• _Ketentuan Tugas_
1. Tentukan apakah setiap pernyataan berikut sesuai dengan teks tentang anti monopoli, lalu jawab ya atau tidak dengan mengutip persis kata-kata teks yang menjadi penentunya. (a) Kompetisi interbrand adalah kompetisi di antara distributor atas produk dari produsen tertentu. (b) Pengertian "praktek monopoli" tercantum dalam Pasal 1 ayat (2) Undang-Undang Anti Monopoli. (c) Di USA, kata yang sering dipakai untuk pengertian yang sepadan dengan "anti monopoli" adalah "kekuatan pasar".
2. Perpanjang teks tentang anti monopoli dengan menulis lanjutannya, dimulai setelah kalimat terakhir yang tercantum.

• _Kutipan yang Disediakan_

Senin, 04 April 2011

Anti Monopoli dan Kepailitan

Nama : Vania Putri Rahmanto
NPM : 21209541
Kelas : 2EB13


Nama : Vania Putri Rahmanto

NPM : 21209541

Kelas : 2EB13

Anti Monopoli Dan Kepailitan

Istilah monopoli di USA sering digunakan kata “antitrust” untuk pengertian yang sepadan dengan istilah “anti monopoli” atau istilah “dominasi” yang dipakai masyarakat Eropa yang artinya juga sepadan dengan arti istlah “monopoli” Disamping itu terdapat istilah yang artinya hampir sama yaitu “kekuatan pasar”. Dalam praktek keempat kata tersebut, yaitu istilah “monopoli”, “antitrust”, “kekuatan pasar” dan istilah “dominasi” saling dipertukarkan pemakaiannya. Keempat istilah tersebut dipergunakan untuk menunjukkan suatu keadaan dimana seseorang menguasai pasar ,dimana dipasar tersebut tidak tersedia lagi produk subtitusi yang potensial, dan terdapatnya kemampuan pelaku pasar tersebut untuk menerapkan harga produk tersebut yang lebih tinggi, tanpa mengikuti hukum persaingan pasar atau hukum tentang permintaan dan penawaran pasar.

Undang-Undang Anti Monopoli No 5 Tahun 1999 memberi arti kepada monopolis sebagai suatu penguasaan atas produksi dan atau pemasaran barang dan atau atas penggunaan jasa tertentu oleh satu pelaku usaha atau kelompok pelaku usaha (pasal 1 ayat (1) Undang-undagn Anti Monopoli ). Sementara yang dimaksud dengan “praktek monopoli” adalah suatu pemusatan kekuatan ekonomi oleh salah satu atau lebih pelaku yang mengakibatkan dikuasainya produksi dan atau pemasaran atas barang dan atau jasa tertentu sehingga menimbulkan suatu persaingan usaha secara tidak sehat dan dapat merugikan kepentingan umum. Sesuai dalam Pasal 1 ayat (2) Undang-Undang Anti Monopoli .

Selain itu, Undang-Undang Anti monopoli juga memberikan arti kepada “persaingan usaha tidak sehat” sebagai suatu persaingan antar pelaku usaha dalam menjalankan kegiatan produksi dan atau pemasaran barang atau jasa yang dilakukan dengan cara-cara yang tidak jujur atau dengan cara melawan hukum atau menghambat persaingan usaha.

Dengan demikian Undang-undang Anti Monopoli No 5 tahun 1999 dalam memberikan arti kepada posisi dominan atau perbuatan anti persaingan lainnya mencakup baik kompetisi yang interbrand, maupun kompetisi yang intraband. Yang dimaksud dengan kompetisi yang interbrand adalah kompetisi diantara produsen produk yang generiknya sama. Dilarang misalnya jika satu perusahaan menguasai 100 persen pasar televisi, atau yang disebut dengan istilah “monopoli”. Sedangkan yang dimaksud dengan kompetisi yang intraband adalah kompetisi diantar distributor atas produk dari produsen tertentu. (Munir Fuady 2003: 6)

[Data penunjukan teks dan elemen]
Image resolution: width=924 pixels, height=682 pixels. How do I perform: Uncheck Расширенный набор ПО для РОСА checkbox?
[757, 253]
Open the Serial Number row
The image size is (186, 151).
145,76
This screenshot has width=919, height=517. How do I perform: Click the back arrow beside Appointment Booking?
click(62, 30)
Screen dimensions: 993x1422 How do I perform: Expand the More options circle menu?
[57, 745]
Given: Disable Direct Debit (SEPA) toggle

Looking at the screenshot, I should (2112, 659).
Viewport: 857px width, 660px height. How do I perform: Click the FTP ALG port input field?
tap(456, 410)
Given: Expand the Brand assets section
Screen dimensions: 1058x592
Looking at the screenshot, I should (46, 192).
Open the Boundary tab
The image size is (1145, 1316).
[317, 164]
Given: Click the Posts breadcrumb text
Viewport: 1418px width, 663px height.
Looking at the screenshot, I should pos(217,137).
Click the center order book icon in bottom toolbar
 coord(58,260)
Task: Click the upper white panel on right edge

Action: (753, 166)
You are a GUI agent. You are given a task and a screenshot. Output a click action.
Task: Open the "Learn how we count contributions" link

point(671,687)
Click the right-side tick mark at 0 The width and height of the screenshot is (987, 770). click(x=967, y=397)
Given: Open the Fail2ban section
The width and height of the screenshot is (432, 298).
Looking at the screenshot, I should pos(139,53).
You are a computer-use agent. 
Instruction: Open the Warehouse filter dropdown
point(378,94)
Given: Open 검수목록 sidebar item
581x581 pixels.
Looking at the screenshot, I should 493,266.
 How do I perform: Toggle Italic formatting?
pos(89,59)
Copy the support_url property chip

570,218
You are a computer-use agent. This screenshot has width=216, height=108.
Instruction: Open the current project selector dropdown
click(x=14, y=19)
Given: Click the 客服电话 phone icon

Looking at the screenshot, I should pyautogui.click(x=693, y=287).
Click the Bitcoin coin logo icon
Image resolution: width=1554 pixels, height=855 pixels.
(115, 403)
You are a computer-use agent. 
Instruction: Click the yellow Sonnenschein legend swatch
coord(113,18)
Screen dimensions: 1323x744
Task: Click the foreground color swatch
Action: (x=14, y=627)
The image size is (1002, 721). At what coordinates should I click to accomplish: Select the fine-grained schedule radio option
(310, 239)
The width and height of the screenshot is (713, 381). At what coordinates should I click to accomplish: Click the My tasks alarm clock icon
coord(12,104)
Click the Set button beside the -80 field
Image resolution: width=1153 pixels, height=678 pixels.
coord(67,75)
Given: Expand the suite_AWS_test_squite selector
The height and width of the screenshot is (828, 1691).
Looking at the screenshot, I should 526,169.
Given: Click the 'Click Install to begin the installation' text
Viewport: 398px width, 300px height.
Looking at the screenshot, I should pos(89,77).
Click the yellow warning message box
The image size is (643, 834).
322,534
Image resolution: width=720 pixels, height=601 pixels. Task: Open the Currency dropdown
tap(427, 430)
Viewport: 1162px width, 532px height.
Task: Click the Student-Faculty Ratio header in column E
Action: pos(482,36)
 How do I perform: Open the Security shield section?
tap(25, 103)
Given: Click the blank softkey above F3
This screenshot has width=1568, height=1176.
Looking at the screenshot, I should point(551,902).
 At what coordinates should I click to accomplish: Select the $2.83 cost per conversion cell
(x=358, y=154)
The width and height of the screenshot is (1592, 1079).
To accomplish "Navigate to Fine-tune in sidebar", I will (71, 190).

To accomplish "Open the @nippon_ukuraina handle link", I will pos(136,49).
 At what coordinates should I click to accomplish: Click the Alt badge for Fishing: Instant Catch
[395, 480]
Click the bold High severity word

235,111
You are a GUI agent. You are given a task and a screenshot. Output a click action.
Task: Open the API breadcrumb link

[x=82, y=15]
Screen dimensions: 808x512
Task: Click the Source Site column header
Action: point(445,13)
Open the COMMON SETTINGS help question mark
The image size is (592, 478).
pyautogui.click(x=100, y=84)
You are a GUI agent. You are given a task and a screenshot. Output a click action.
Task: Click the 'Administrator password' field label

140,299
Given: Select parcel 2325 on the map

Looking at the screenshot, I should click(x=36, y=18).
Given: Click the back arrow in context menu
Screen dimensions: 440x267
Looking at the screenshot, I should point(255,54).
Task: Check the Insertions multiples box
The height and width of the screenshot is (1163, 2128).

• _Hasil Akhir_
1.
(a) Tidak. "Yang dimaksud dengan kompetisi yang interbrand adalah kompetisi diantara produsen produk yang generiknya sama."
(b) Ya. "Sesuai dalam Pasal 1 ayat (2) Undang-Undang Anti Monopoli"
(c) Tidak. "Istilah monopoli di USA sering digunakan kata “antitrust” untuk pengertian yang sepadan dengan istilah “anti monopoli”"

2.
Disamping itu, ada juga yang mengartikan kepada tindakan monopoli sebagai suatu keistimewaan atau keuntungan khusus yang diberikan kepada seseorang atau beberapa orang atau perusahaan, yang merupakan hak atau kekuasaan yang eksklusif untuk menjalankan bisnis atau mengontrol penjualan terhadap seluruh suplai barang tertentu .

Ruang Lingkup Hukum Anti Monopoli

Dalam Undang-undang Fair Trading di Inggris tahun 1973, istilah Monopoli diartikan sebagai keadaan di mana sebuah perusahaan atau sekelompok perusahaan menguasai sekurang- kurangnya 25 % penjualan atau pembelian dari produk-produk yang ditentukan . Sementara dalam Undang-Undang Anti Monopoli Indonesia , suatu monopoli dan monopsoni terjadi jika terdapatnya penguasaan pangsa pasar lebih dari 50 % (lima puluh persen ) (pasal 17 ayat (2) juncto pasal 18 ayat (2) ) Undang-undang no 5 Tahun 1999

Dalam pasal 17 ayat (1) Undang- undang Anti Monopoli dikatakan bahwa “pelaku usaha dilarang melakukan penguasaan pasar atas produksi dan atau pemasaran barang dan atau jasa yang dapat mengakibatkan terjadinya praktek monopoli dan atau persaingan tidak sehat”, sedangkan dalam pasal 17 ayat (2) dikatakan bahwa “pelaku usaha patut diduga atau dianggap melakukan penguasaan atas produksi dan atau pemasaran barang dan atau jasa sebagaimana dimaksud dalam ayat (1) apabila:

a. Barang dan atau jasa yang bersangkutan belum ada subtitusinya;atau

b. Mengakibatkan pelaku usaha lain tidak dapat masuk kedalam persaingan usaha barang dan atau jasa yang sama;atau

c. Satu pelaku usaha atau satu kelompok pelaku usaha mengusasai lebih dari 50 % (lima puluh persen ) pangsa pasar satu jenis barang atau jasa tertentu.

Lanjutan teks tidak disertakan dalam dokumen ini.